_Your goal_
Line by line, reproduce the records exactly.
──────── Entries provided ────────
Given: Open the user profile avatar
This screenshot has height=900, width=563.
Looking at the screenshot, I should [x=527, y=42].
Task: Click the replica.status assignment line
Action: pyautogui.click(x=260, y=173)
────────
_Result of this exercise_
Given: Open the user profile avatar
This screenshot has height=900, width=563.
Looking at the screenshot, I should [x=527, y=42].
Task: Click the replica.status assignment line
Action: pyautogui.click(x=260, y=173)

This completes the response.